Nota da RENAP – Rede Nacional de Advogadas e Advogados Populares – em Solidariedade às famílias do Acampamento Hugo Chávez – PA

14 de dezembro de 2017

A in-justiça que marca a luta de trabalhadores e trabalhadoras rurais de nosso País pela
reforma agrária está para mais uma vez mostrar a sua face cruel e perversa. Na Audiência
de emergência realizada nesta quarta-feira, 13/12, em vista dos atentados praticados na
última segunda-feira contra os acampados, o juiz decidiu pela manutenção do despejo, que
está marcado para esta quinta-feira, dia 14.
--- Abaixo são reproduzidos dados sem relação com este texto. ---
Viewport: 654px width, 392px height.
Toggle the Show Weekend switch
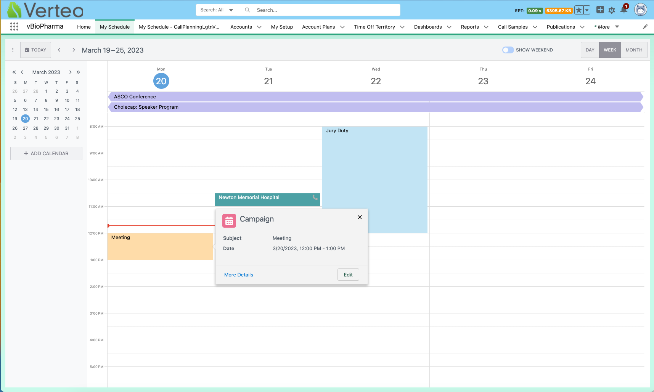[x=508, y=50]
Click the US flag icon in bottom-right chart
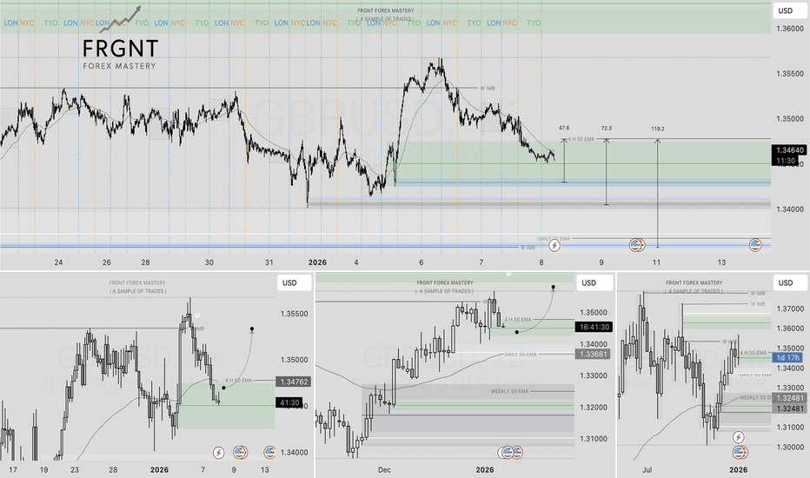Viewport: 810px width, 478px height. (x=739, y=452)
Cerca de 300 famílias, organizadas no Acampamento Hugo Chávez, desde 8 de Junho de
2014 ocupam a Fazenda Santa Tereza, em Marabá (PA), produzindo alimentos para
consumo próprio e comercialização na região, bem como instalando uma escola organizada
pelos próprios acampados que atende cerca de 180 educandos, entre crianças, jovens e
adultos.

Essa formidável experiência de uso social da terra, ocupada legitimamente por estas
famílias, está na iminência de ser violentamente destruída. E o que só reforça o absurdo da
atuação da in-justiça: além de cumprir uma reintegração de posse contra as famílias
acampadas, as violências recentemente praticadas contra trabalhadores e trabalhadoras
rurais, inclusive crianças, foram solenemente ignoradas.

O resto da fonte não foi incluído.